### 练习要求
[A] 根据下面的原文,判断以下说法是否正确,回答"是"或"否",并摘录原文中起决定作用的词句:(i) 这些例子已经加入了失败后重做的功能;(ii) 部分新闻出现乱码,其编码为windows-1252,需要转换成GBK;(iii) 遍历图片的例子加入了多线程。
[B] 请把原文中从"import lxml.html.soupparser as"到"#print len(tt)"的部分原样抄录下来。

`

python + request + lxml的几个例子

 
阅读更多
例子没有加入失败后重做的功能,这个也可以考虑增加。
第三个例子加入了访问频率控制
遍历图片的例子加入多线程,明显爬得快很多

解析163新闻列表的例子:
#!/usr/bin/python
# encoding=gbk

# 我只是尝试遍历新闻而已,只有有很多链接博客,主题之类的没有操作
# 如果要实现,就自己判断url来分析到底是什么,然后做相应的处理

import sys
import requests
import datetime
import time
import MySQLdb

import chardet

import lxml.html.soupparser as soupparser
import lxml.etree as etree

start_datetime = datetime.datetime.now()


def parseFromWin1252(str):
    # 因为新闻有一些是乱码,编码是windows-1252,需要转换成GBK
    #print len(tt.decode("ISO-8859-1").encode("windows-1252").decode("GBK"))
    #print len(tt)
    try:
        return str.encode("windows-1252").decode("GBK")
    except UnicodeEncodeError:
        #print "UnicodeEncodeError"
        return str
    except UnicodeDecodeError:
        #print "UnicodeDecodeError"
        return str


def resolveAndSaveNewContentFromLink(link, linkTitle, cursor):
    # 打开一个链接,并得到里面的内容
    # 有两种情况无法得到,1.没有标题的,可能是一个主题的页面;2.报异常的,还没处理,所以无法拿到内容
    print u"处理:", link
    request = requests.get(link)

    try:
        dom = soupparser.fromstring(request.content)
        body = dom[0]
        titles = body.xpath("//h1[@id='h1title']")
        if len(titles) > 0:
            #有标题
            title = parseFromWin1252(titles[0].text)
            print u"@TITLE:", request.encoding, title, link
            newContents = body.xpath("//div[@id='endText']//p")

            alist = []
            for content in newContents:
                if content.text != None:
                    alist.append(content.text)

            text = parseFromWin1252("<br><br>".join(alist))

            values = [link, title, text, "Success"]
            cursor.execute("insert into texts(url,title,text,statue) value(%s,%s,%s,%s)", values)

        else:
            #无标题
            title = parseFromWin1252(linkTitle)
            print u"#NO_TITLE:", request.encoding, title, link

            values = [link, title, "", "NO_TITLE"]
            cursor.execute("insert into texts(url,title,text,statue) value(%s,%s,%s,%s)", values)
    except TypeError:
        #报异常
        title = parseFromWin1252(linkTitle)
        print u"$TypeError:", request.encoding, title, link

        values = [link, title, "", "TypeError"]
        cursor.execute("insert into texts(url,title,text,statue) value(%s,%s,%s,%s)", values)

### 原始资料
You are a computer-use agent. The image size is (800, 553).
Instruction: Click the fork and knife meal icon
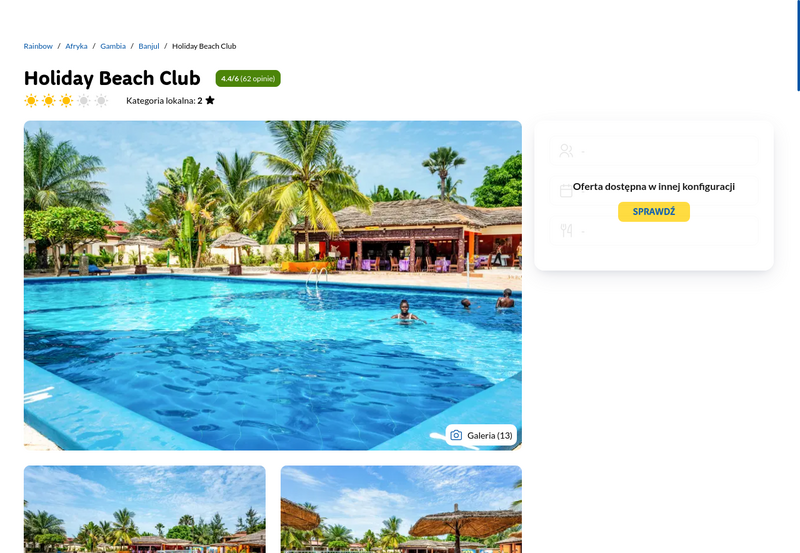(566, 231)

### 参考答案
[A]
(i) 否,"例子没有加入失败后重做的功能"
(ii) 是,"编码是windows-1252,需要转换成GBK"
(iii) 是,"遍历图片的例子加入多线程"

[B]
import lxml.html.soupparser as soupparser
import lxml.etree as etree

start_datetime = datetime.datetime.now()


def parseFromWin1252(str):
    # 因为新闻有一些是乱码,编码是windows-1252,需要转换成GBK
    #print len(tt.decode("ISO-8859-1").encode("windows-1252").decode("GBK"))
    #print len(tt)